Start of Excerpt to read

I can buy the idea that simple specific tasks like translation will be dramatically cut down by AI.

But even then – any serious legal situation (like a contract) is going to want a human in the loop to verify that the translation is actually correct. This will require actual translator skills.

AI art seems to basically only be viable when it can’t be identified as AI art. Which might not matter if the intention is to replace cheap graphic design work. But it’s certainly nowhere near developed enough to create anything more sophisticated, sophisticated enough to both read as human-made and have the imperfect artifacts of a human creator. A lot of the modern arts are also personality-driven, where the identity and publicity of the artist is a key part of their reception. There are relatively few totally anonymous artists.

Beyond these very specific examples, however, I don’t think it follows that all or most jobs are going to be replaced by an AI, for the reasons I already stated. You have to factor in the sociopolitical effects of technology on its adoption and spread, not merely the technical ones.

int_19h 3 days ago | parent | next [-]

It's kinda hilarious to see "simple task ... like translation". If you are familiar with the history of the field, or if you remember what automated translation looked like even just 15 years ago, it should be obvious that it's not simple at all.

If it were simple, we wouldn't need neural nets for it - we'd just code the algorithm directly. Or, at least, we'd be able to explain exactly how they work by looking at the weights. But now that we have our Babelfish, we still don't know how it really works in details. This is ipso facto evidence that the task is very much not simple.

oinfoalgo 3 days ago | parent | prev | next [-]

I use AI as a tool to make digital art but I don't make "AI Art".

Imperfection is not the problem with "AI Art". The problem is that it is really hard to not get the models to produce the same visual motifs and cliches. People can spot AI art so easy because of the motifs.

I think midjourney took this to another level with their human feedback. It became harder and harder to not produce the same visual motifs in the images to the point it is basically useless for me now.

dekimir 3 days ago | parent | prev | next [-]

> any serious legal situation (like a contract) is going to want a human in the loop to verify that the translation is actually correct

I hope you're right, but when I think about all those lawyers caught submitting unproofread LLM output to a judge... I'm not sure humankind is wise enough to avoid the slopification.

Davidzheng 4 days ago | parent | prev | next [-]

Isn't "But even then – any serious legal situation (like a contract) is going to want a human in the loop to verify that the translation is actually correct. This will require actual translator skills." only true if the false positive rate of the verifier is not much higher than the failure rate of the AI? At some point it's like asking a human to double check a calculator

crote 4 days ago | parent | prev | next [-]

> But even then – any serious legal situation (like a contract) is going to want a human in the loop to verify that the translation is actually correct.

The usual solution is to specify one language as binding, with that language taking priority if there turns out to be discrepancies between the multiple version.

griffzhowl 4 days ago | parent | prev [-]

You might still need humans in the loop for many things, but it can still have a profound effect if the work that used to be done by ten people can now be done by two or three. In the sectors that you mention, legal, graphic design, translation, that might be a conservative estimate.

There are bound to be all kinds of complicated sociopolitical effects, and as you say there is a backlash against obvious AI slop, but what about when teams of humans working with AI become more skillful at hiding that?

End of Excerpt to read

From the discussion about AI and jobs, repeat word for word the part from "I can buy the" to "totally anonymous artists.".

Start of Provided data

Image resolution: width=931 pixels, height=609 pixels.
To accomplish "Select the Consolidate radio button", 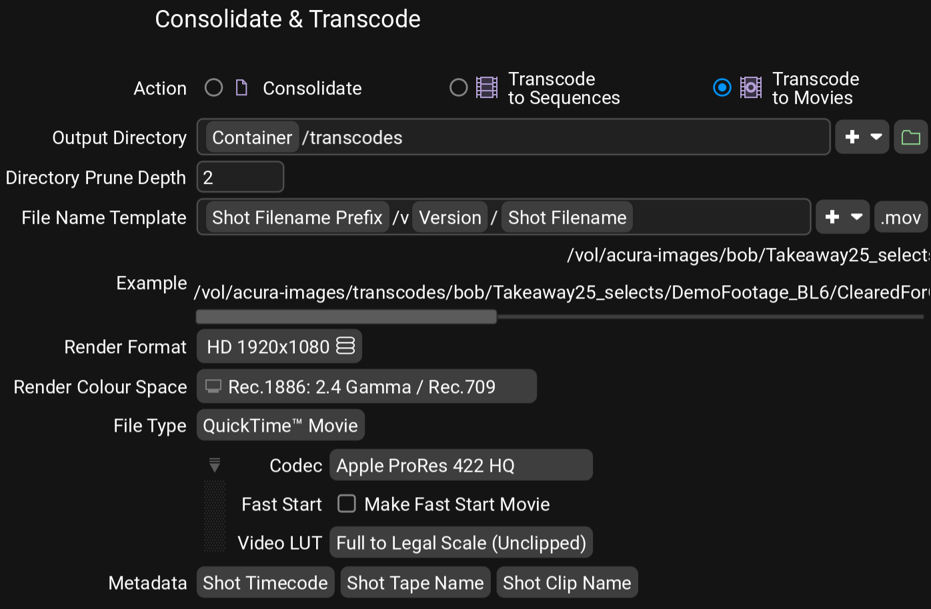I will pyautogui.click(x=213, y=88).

End of Provided data
Start of Provided data

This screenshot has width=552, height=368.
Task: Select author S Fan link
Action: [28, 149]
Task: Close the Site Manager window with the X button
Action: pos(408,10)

End of Provided data

* Response for this exercise *
I can buy the idea that simple specific tasks like translation will be dramatically cut down by AI.

But even then – any serious legal situation (like a contract) is going to want a human in the loop to verify that the translation is actually correct. This will require actual translator skills.

AI art seems to basically only be viable when it can’t be identified as AI art. Which might not matter if the intention is to replace cheap graphic design work. But it’s certainly nowhere near developed enough to create anything more sophisticated, sophisticated enough to both read as human-made and have the imperfect artifacts of a human creator. A lot of the modern arts are also personality-driven, where the identity and publicity of the artist is a key part of their reception. There are relatively few totally anonymous artists.